Isolation of magnetosomes

M. gryphiswaldense cells (approximately 10 g of wet weight) was suspended in a 100-ml buffer containing 20 mM of HEPES, 4 mM of EDTA, 0.1 mM of phenylmethylsulfonyl fluoride, pH 7.4 and disrupted three times using an ultra homogenizer (GEA Niro Soavi, Germany). The suspension was then centrifuged at 680 ×g for 10 minutes to remove the unbroken cells, and the cell debris and the supernatant were passed through a MACS magnetic separation column (Germany’s Miltenyi Biotec). To bind the magnetic particles to the column matrix, the columns were placed between two Sa-Co-magnets generating a magnetic field gradient inside the column. The separation of magnetosome particles was completed at the time when there was no trace of black magnetosome-like particles in the cell extract after passage through the column. The attached magnetic particles to the column were rinsed with 50 ml of 10 mM HEPES, 200 mM of NaCl, pH 7.4 and subsequently with 100 ml of 10 mM HEPES, pH 7.4, to eliminate electrostatically bound contamination. The column was then removed from the magnets, and magnetic particles were eluted from the column by flushing out with a 10-mM HEPES buffer.
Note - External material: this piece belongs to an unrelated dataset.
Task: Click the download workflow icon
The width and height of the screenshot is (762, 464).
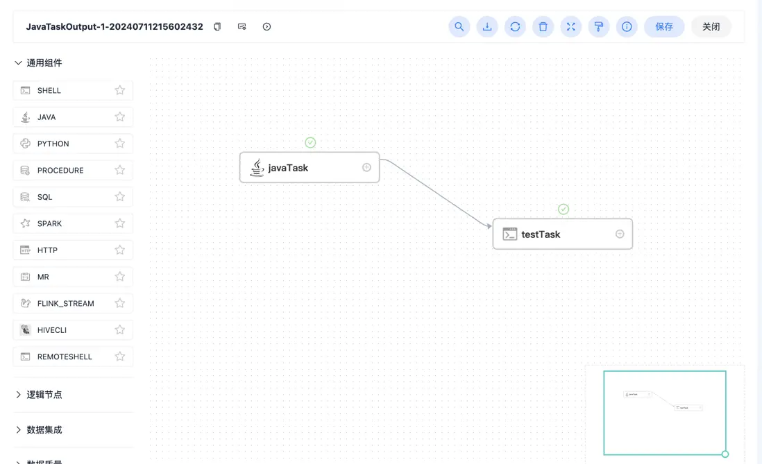Action: tap(487, 27)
The magnetosome suspension was finally loaded on the top of a sucrose cushion (55% [wt/wt] sucrose in 10 mM HEPES, pH 7.4) and centrifuged in a swinging 50-ml bucket rotor at 280,000 ×g at 4 °C for 8 hours using an ultracentrifuge. The supernatant containing sucrose ingredient was removed, and the pelleted magnetosomes were suspended in 0.1-M PBS buffer (pH 7.4) and centrifuged at 11,000 ×g at 4°C for 8 minutes, finally disrupted using an ultrasonic cell crusher (300 W) for 4 s with an interval of 8 s and repeated 80 times. Extracted magnetosomes were then absorbed to the bottom of the beaker using a magnetic field, and the cell debris was removed by discarding the supernatant. The magnetosomes were resuspended in 0.1 M of PBS (pH 7.4) and ultrasonically cleaned (45 W, for 4 s with an interval of 8 s and repeated 40 times) and collected. All the processes were repeated 15 times. The purified magnetosomes were finally dried using a vacuum freeze-drying method (Kinetics, EZ550Q) and kept at 105 °C for 24 h and weighed. The purified magnetosomes were sterilized by Co60 irradiation (15 kGy) and resuspended in 0.1 M of PBS (pH 7.4) at a concentration of 500 μg/mL[26].